History Knox
Mark Sebastian Jordan authors a column each Saturday reflecting on the history of the community.
MOUNT VERNON — When we see a “drive in” sign on a building these days, it’s usually a place you can drive your car through in order to buy a pop and some chips.
But in 1913, it was the sign on the Buchmaster & Wertz Livery, Feed & Sale Barn in Mount Vernon.
A vintage photograph, donated to the Knox Time Collection by Vickie Clawson Adams, shows the establishment, which was located on the corner of West Ohio and South Mulberry Streets.

In the pre-automobile era, if you drove your horse or horse and buggy somewhere to do business for a period of time, you had to have a place to leave your horse and have it fed.
Livery stables were, in part, a period equivalent to today’s parking lots and parking garages, except that vehicle’s motor also needed fed. Most livery stables offered feed service and stable cleaning, though some were more do-it-yourself in setup.

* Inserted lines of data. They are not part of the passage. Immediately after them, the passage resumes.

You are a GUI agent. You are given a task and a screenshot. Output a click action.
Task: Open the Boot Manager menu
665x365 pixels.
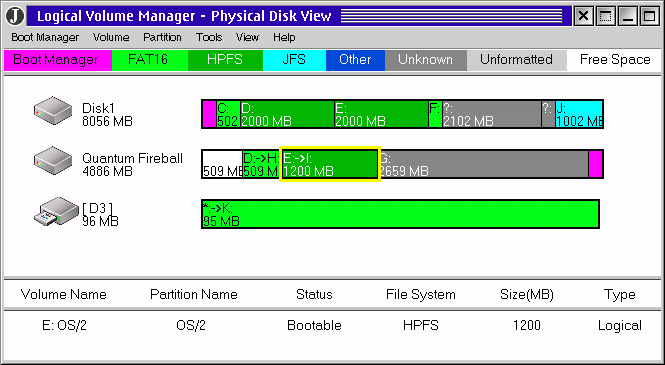[x=45, y=37]
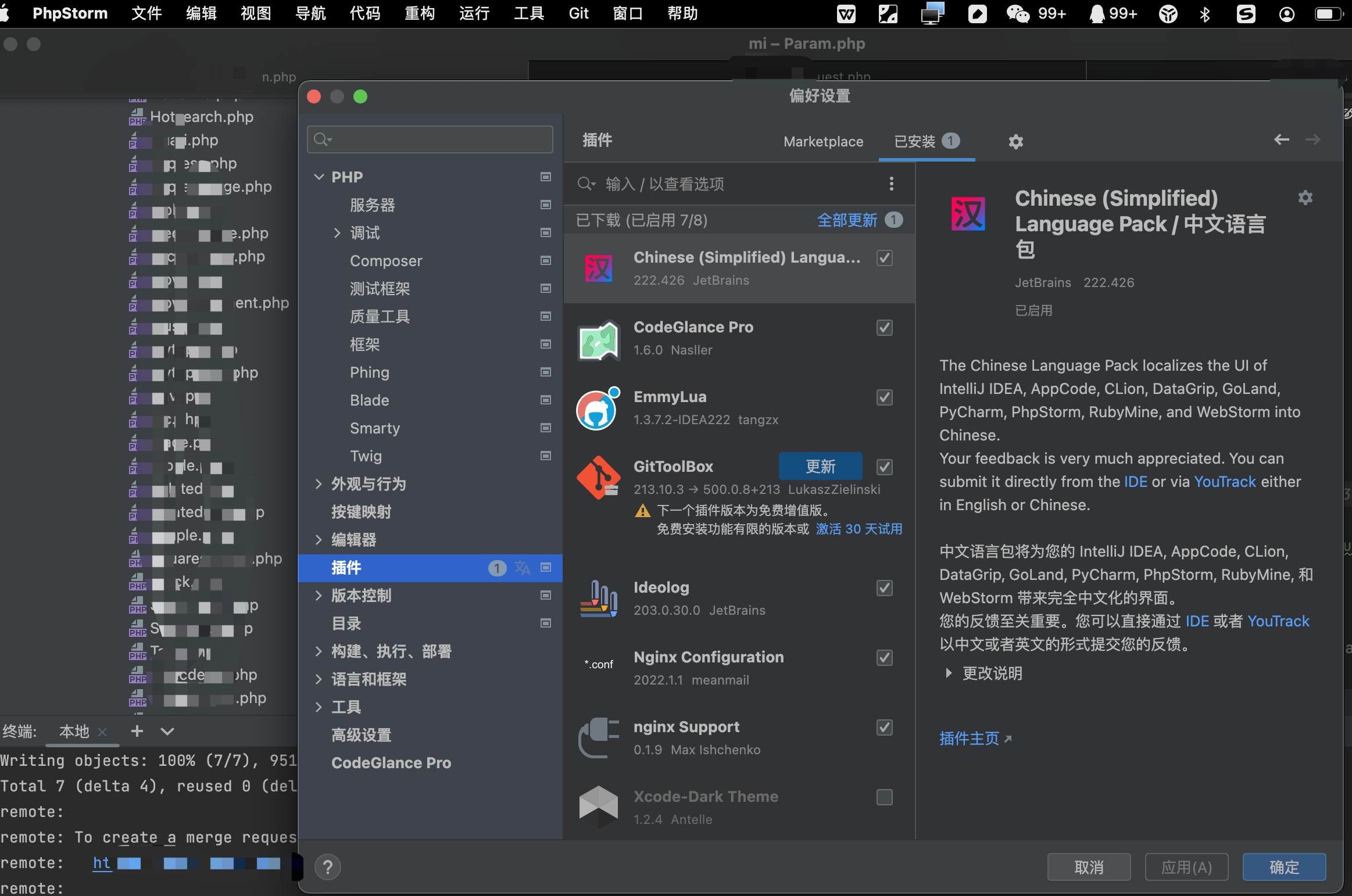
Task: Click the CodeGlance Pro plugin icon
Action: (x=598, y=339)
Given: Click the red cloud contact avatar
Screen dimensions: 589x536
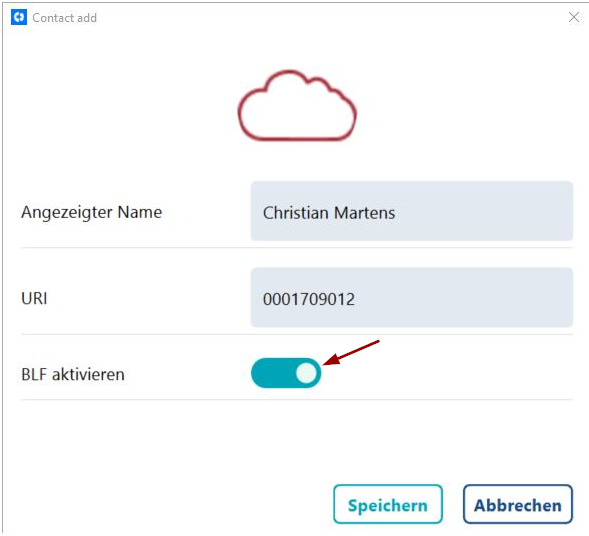Looking at the screenshot, I should pos(297,106).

It is likely that Buchmaster & Wertz was full service, because it was located in the center of a neighborhood that included three hotels no more than one block away: the Hotel Rowley and the St. James Hotel (formerly known as the Bergin House) on South Main, and the Cooper House, at the end of Mulberry Street.
As the sign also advertises “sales,” it is likely that this establishment rented out buggies as well.
According to writing on the back of the photo, three of the people in the picture are “Truman Davies, Wadell’s brother, and Rollie Spicer,” though it doesn’t identify which is which.

A date of 1913 is given. I wasn’t able to find a genealogical hit for Davies, but Rollie Spicer was born in Utica in 1893.
By 1912, he was living in Mount Vernon at 705 West Chestnut Street, where the city directory lists him as a painter.
A photo posted online at a genealogy website shows Rollie 25 years later with his three sisters, but neither it nor the original livery barn photo offer enough clarity to make a positive identification.
His sister Velma, though, had the married surname of Wadell, so perhaps “Wadell’s brother” is a brother-in-law to Rollie.
At any rate, Spicer later moved to Mansfield, and then Toledo, where he passed away in 1968.
By that time, livery stables were long gone as everyone had shifted to automobiles for transportation, and horses became a rarity on city streets.
The once busy livery barn on Ohio Street is today the parking lot behind Paragraphs Bookstore, so at least parking has remained the key activity in that spot.